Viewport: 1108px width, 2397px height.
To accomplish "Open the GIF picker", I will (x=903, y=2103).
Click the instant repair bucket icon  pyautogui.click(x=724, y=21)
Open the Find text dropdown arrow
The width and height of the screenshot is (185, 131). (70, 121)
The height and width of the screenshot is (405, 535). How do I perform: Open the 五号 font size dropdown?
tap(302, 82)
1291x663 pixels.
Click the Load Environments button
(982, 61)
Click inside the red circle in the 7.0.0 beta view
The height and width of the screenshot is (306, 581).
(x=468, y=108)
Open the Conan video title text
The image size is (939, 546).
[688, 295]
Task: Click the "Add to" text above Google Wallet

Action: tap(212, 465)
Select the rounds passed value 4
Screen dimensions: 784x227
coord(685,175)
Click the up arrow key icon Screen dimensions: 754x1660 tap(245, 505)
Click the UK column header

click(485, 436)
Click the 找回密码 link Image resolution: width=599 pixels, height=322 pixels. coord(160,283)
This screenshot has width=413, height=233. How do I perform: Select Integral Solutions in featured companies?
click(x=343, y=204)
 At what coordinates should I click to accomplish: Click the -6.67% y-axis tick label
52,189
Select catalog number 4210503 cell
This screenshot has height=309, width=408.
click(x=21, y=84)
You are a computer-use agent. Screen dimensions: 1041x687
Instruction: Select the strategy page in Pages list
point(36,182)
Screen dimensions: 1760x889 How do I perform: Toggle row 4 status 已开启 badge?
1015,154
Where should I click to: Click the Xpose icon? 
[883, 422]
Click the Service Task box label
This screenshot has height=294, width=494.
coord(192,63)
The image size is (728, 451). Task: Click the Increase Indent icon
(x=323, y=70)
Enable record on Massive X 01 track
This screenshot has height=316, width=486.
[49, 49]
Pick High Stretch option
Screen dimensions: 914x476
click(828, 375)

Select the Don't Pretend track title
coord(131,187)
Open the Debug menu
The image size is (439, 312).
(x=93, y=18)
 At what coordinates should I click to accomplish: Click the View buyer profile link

Task brief:
Rewrite the lines of the records from the line holding "Click the up" through the line holding "coord(192,63)", inclusive, changing "Screen dimensions" to "Viewport size" and leaving everything else as it is. Return only those lines.

Result below:
Click the up arrow key icon Viewport size: 754x1660 tap(245, 505)
Click the UK column header

click(485, 436)
Click the 找回密码 link Image resolution: width=599 pixels, height=322 pixels. coord(160,283)
This screenshot has width=413, height=233. How do I perform: Select Integral Solutions in featured companies?
click(x=343, y=204)
 At what coordinates should I click to accomplish: Click the -6.67% y-axis tick label
52,189
Select catalog number 4210503 cell
This screenshot has height=309, width=408.
click(x=21, y=84)
You are a computer-use agent. Viewport size: 1041x687
Instruction: Select the strategy page in Pages list
point(36,182)
Viewport size: 1760x889 How do I perform: Toggle row 4 status 已开启 badge?
1015,154
Where should I click to: Click the Xpose icon? 
[883, 422]
Click the Service Task box label
This screenshot has height=294, width=494.
coord(192,63)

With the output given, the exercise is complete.